Thai-Cambodia Border

Tensions between Thailand and Cambodia have flared along their shared border despite a “ceasefire” agreed to just a week ago, representing the fragility of numerous de-escalations within the past year. Conflict has expanded toward Thailand’s eastern coast, prompting Thai Prime Minister Anutin Charnvirakul to support military action until there are “no more harm and threats” to Thai land and people. The escalation has moved well beyond purely military domains, seen through Thai officials warning their military to block fuel exports to Cambodia, and naval commanders calling for heightened “vigilance” against vessels carrying strategic supplies. Moreover, maritime zones near Cambodian ports have been designated as high-risk, signaling uncertainty in shipping routes, border trade, and logistics networks. Even without formal enforcement, these warnings weigh on local economies, threatening small businesses and potentially disrupting exports, in addition to the Thai Energy Ministry’s decision to halt oil exports to Cambodia in June. While Bangkok has employed its own trade and maritime pressure, it asked the United States to refrain from imposing tariffs in response to the unrest, warning that such measures would intensify pressure on border communities. While no tariffs have been enacted, Trump cautioned for both parties to “honor commitments” and he will hold anyone accountable to ensure peace in the region, signaling potential economic tools as a lever for compliance and diplomatic progress.

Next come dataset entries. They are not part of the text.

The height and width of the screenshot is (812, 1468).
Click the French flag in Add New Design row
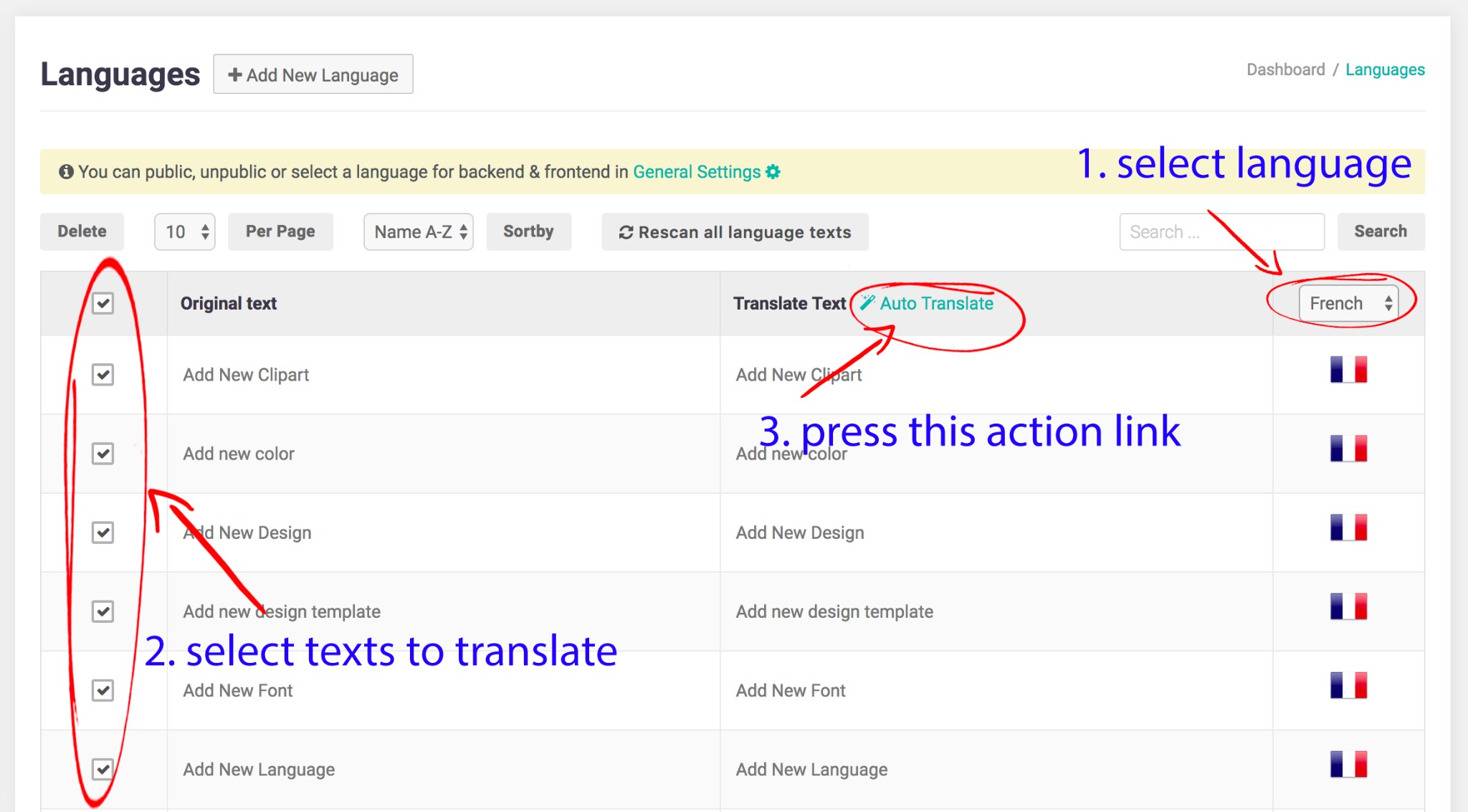coord(1348,527)
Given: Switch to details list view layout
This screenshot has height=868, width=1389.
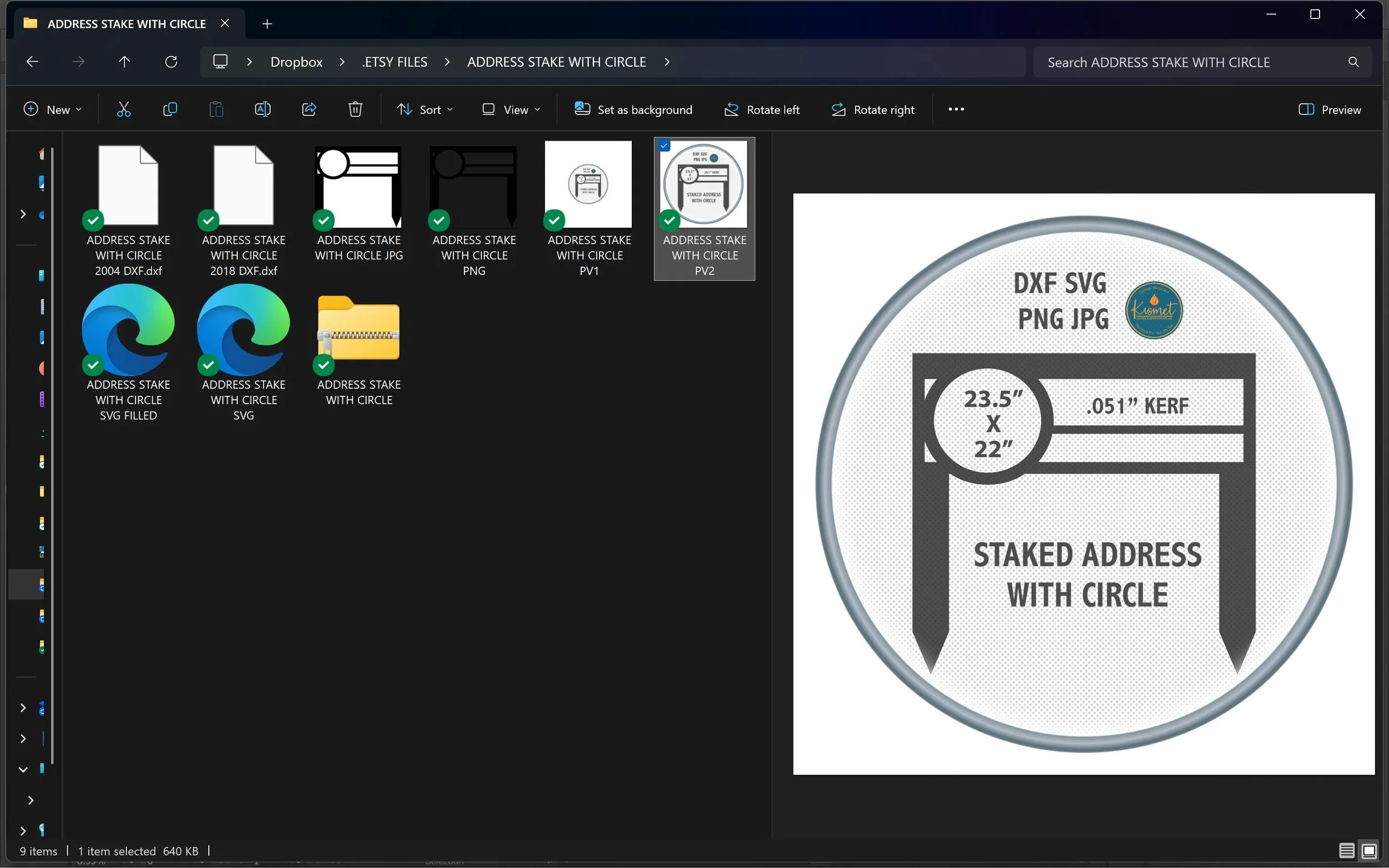Looking at the screenshot, I should click(x=1347, y=850).
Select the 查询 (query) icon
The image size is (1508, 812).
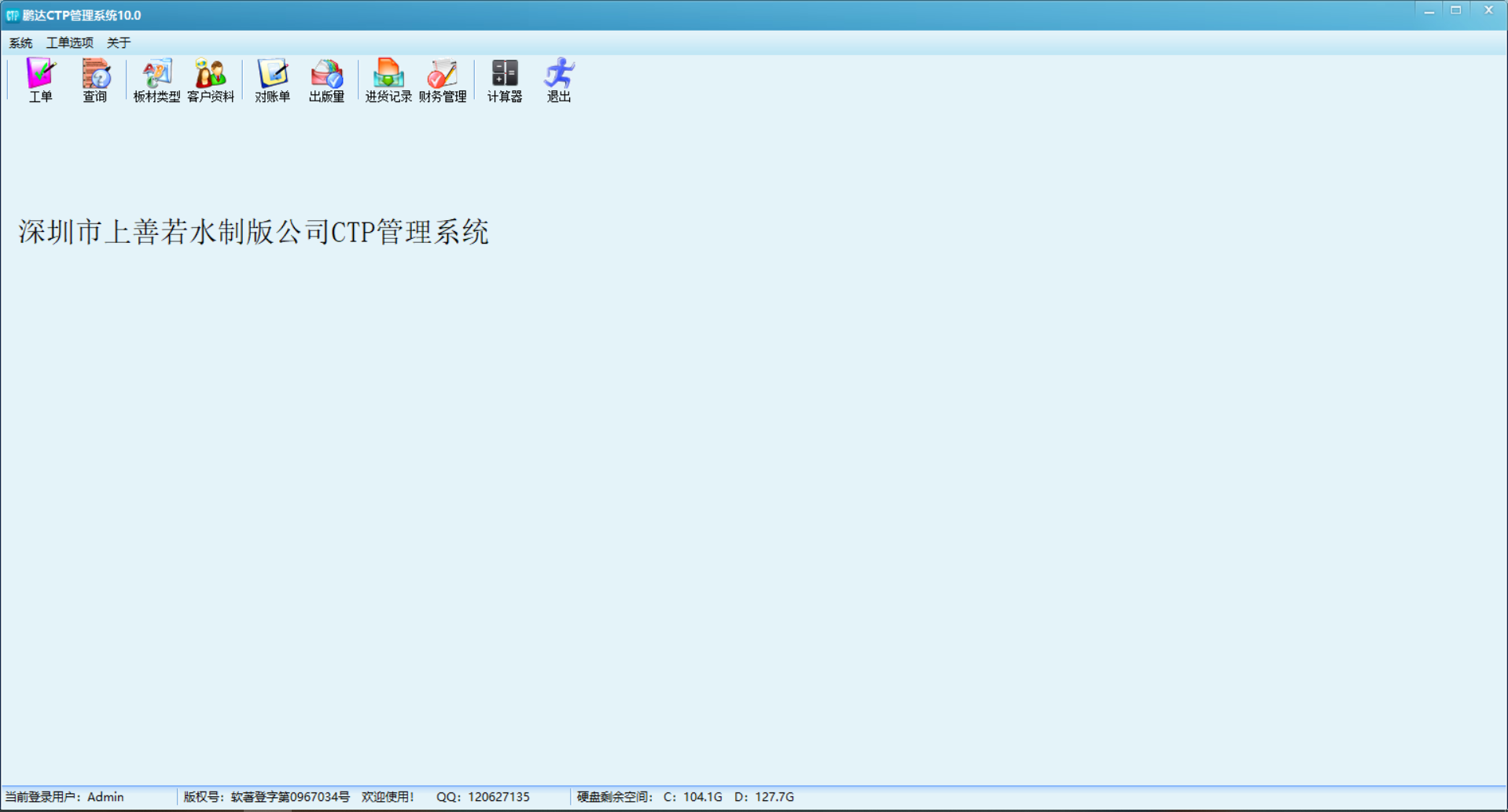[x=95, y=80]
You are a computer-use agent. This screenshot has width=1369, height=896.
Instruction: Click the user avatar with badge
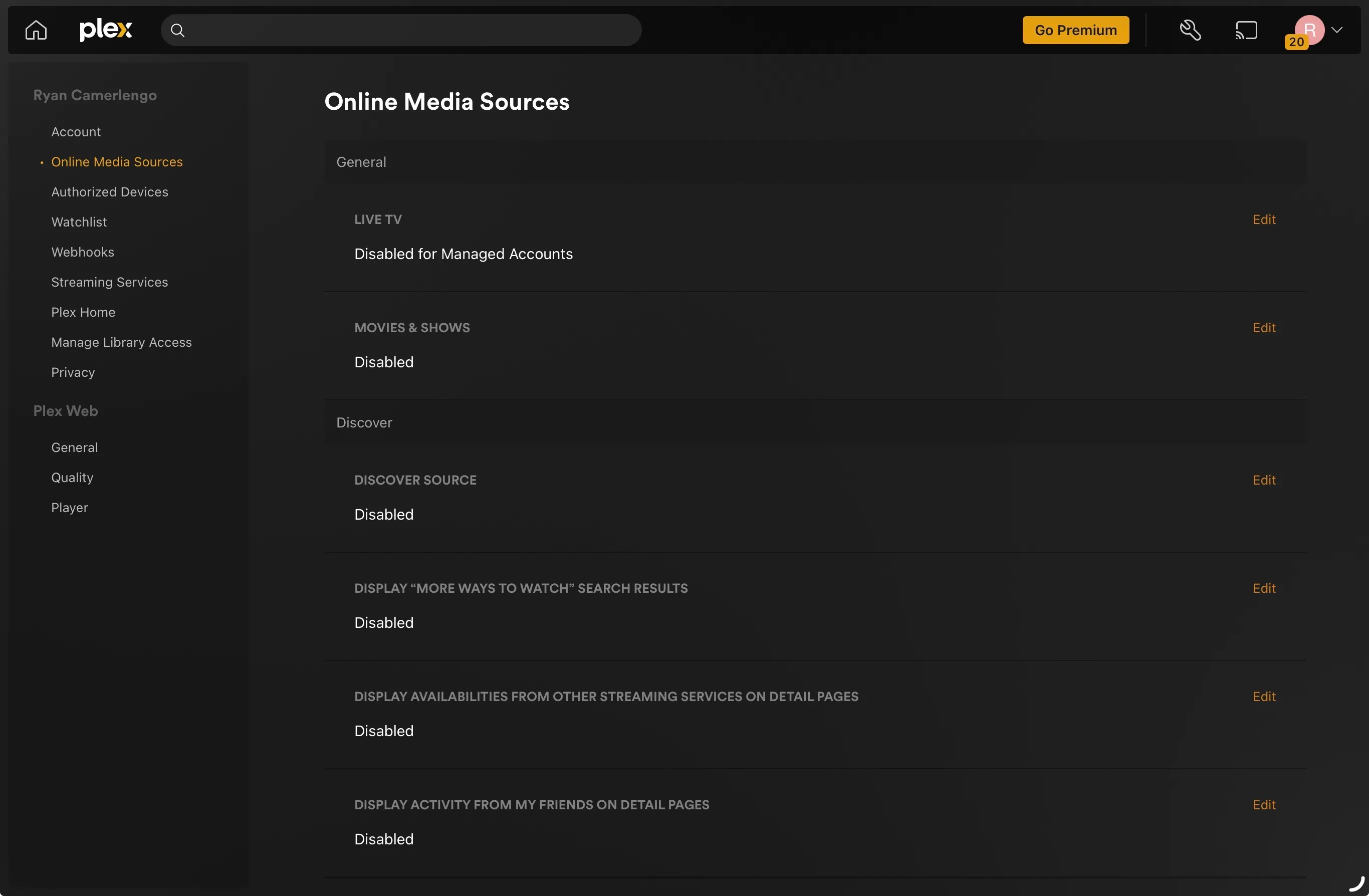[x=1308, y=31]
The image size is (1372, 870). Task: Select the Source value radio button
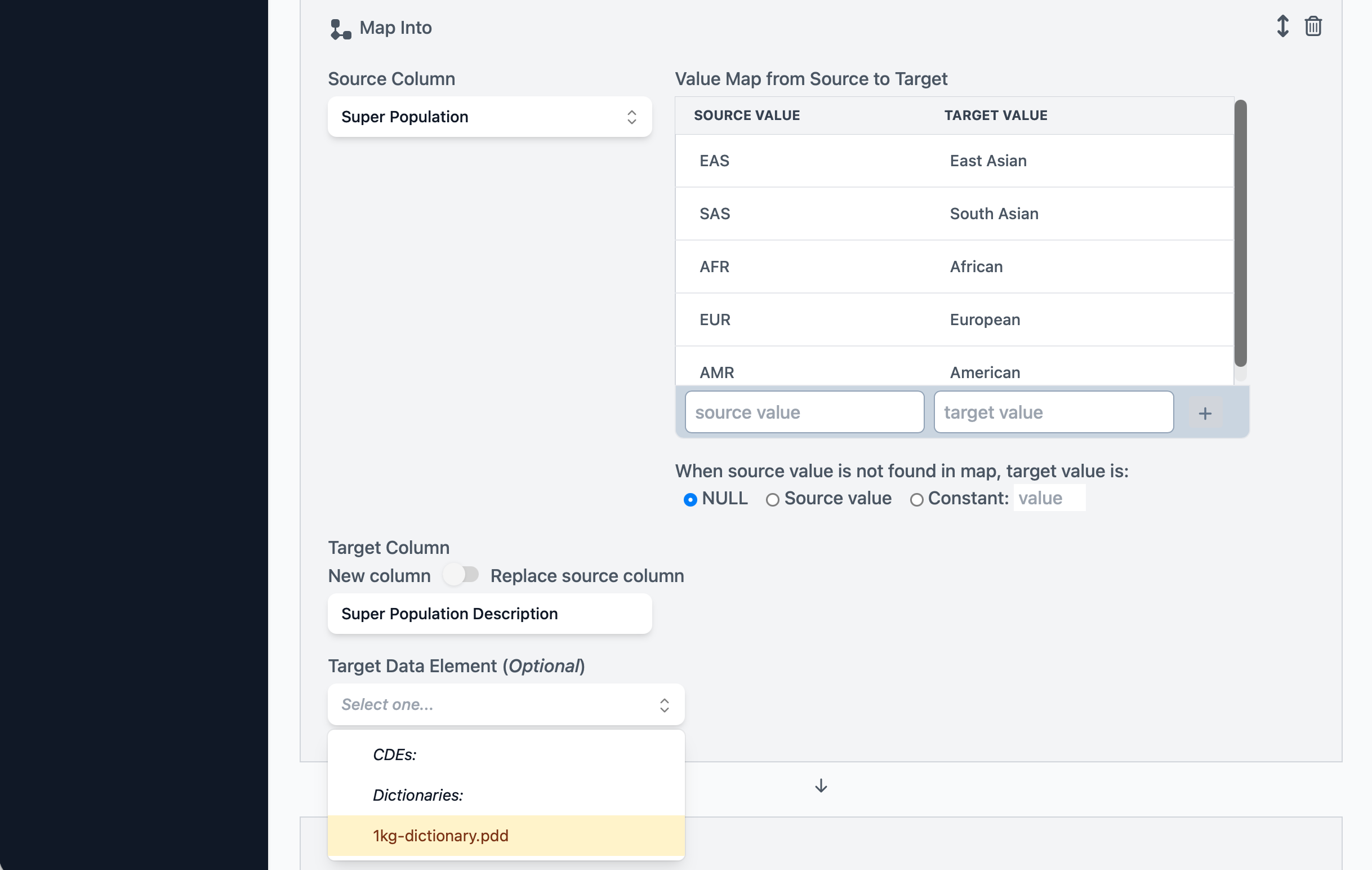tap(773, 499)
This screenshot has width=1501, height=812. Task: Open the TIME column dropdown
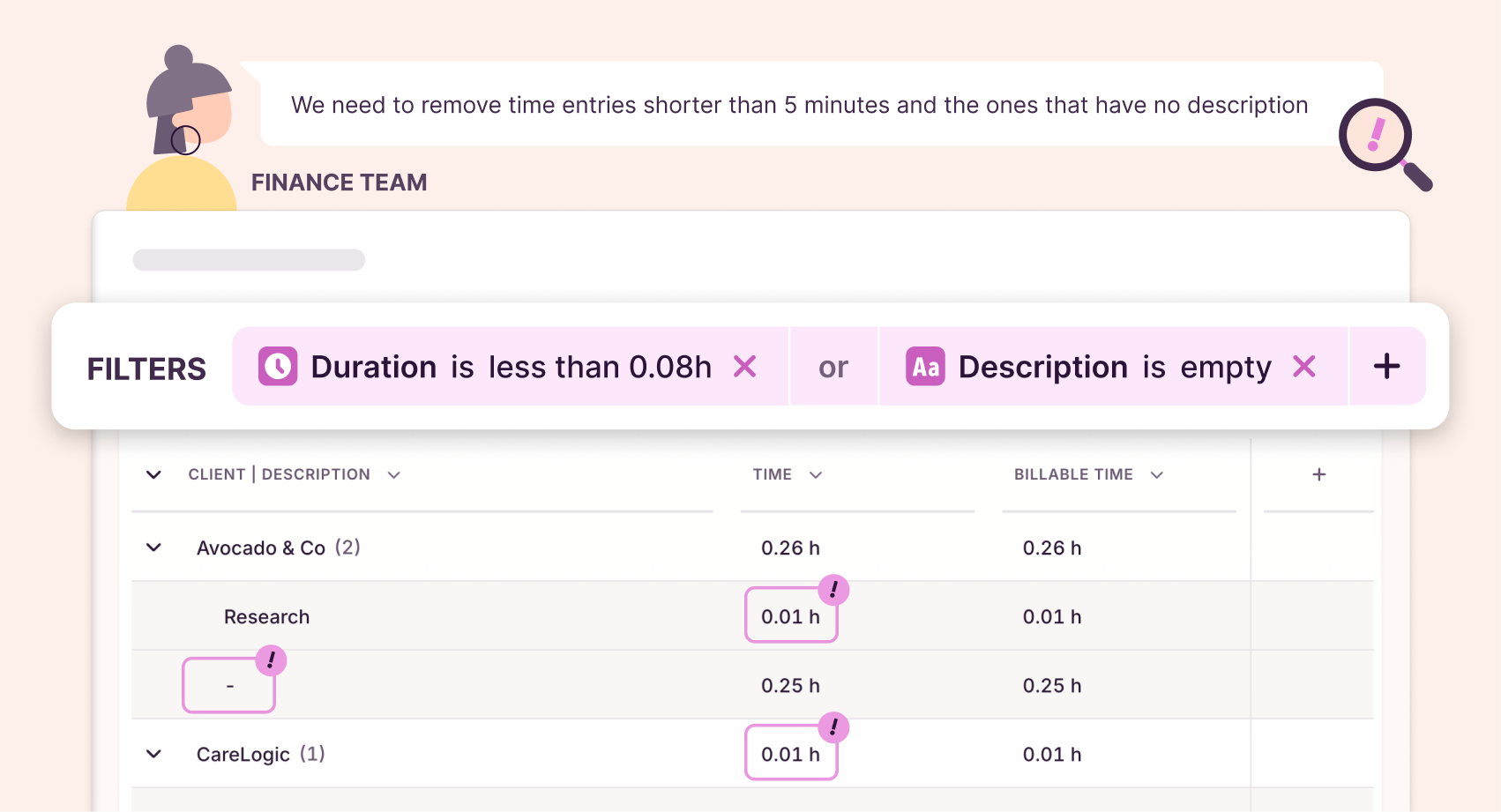(x=816, y=474)
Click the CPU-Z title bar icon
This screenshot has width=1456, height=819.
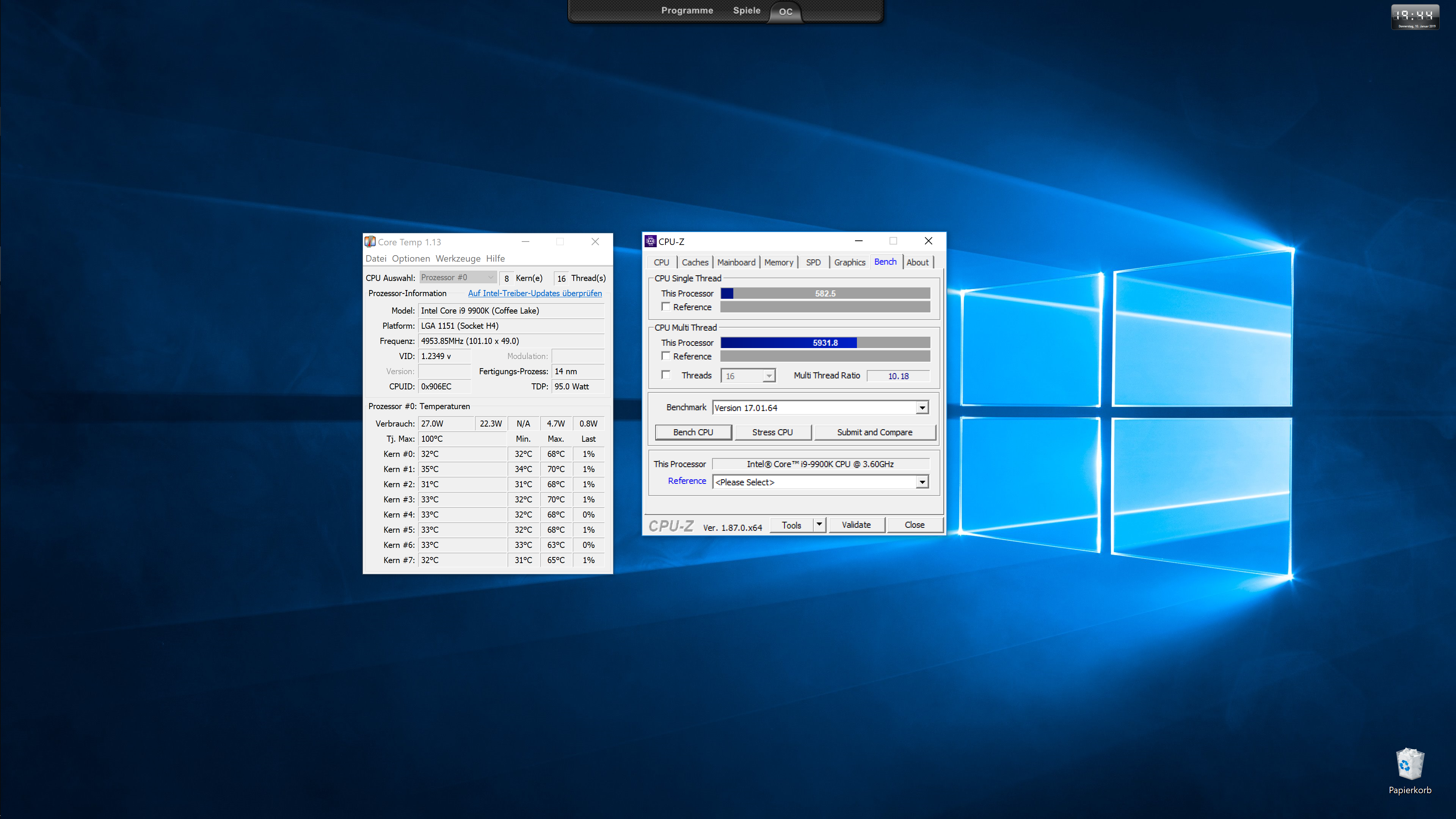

The dialogue and financial and military levers employed by Thailand, Cambodia, and the US highlight a broader pattern of geopolitical conflicts, where military escalation triggers economic countermeasures, including trade restrictions, export halts, and tariff threats. While dialogue between Thailand and Cambodia continues, ceasefire failures have deepened regional uncertainty, which has rippled into the tightly connected border economies.

"Success is getting what you want. Happiness is wanting what you get."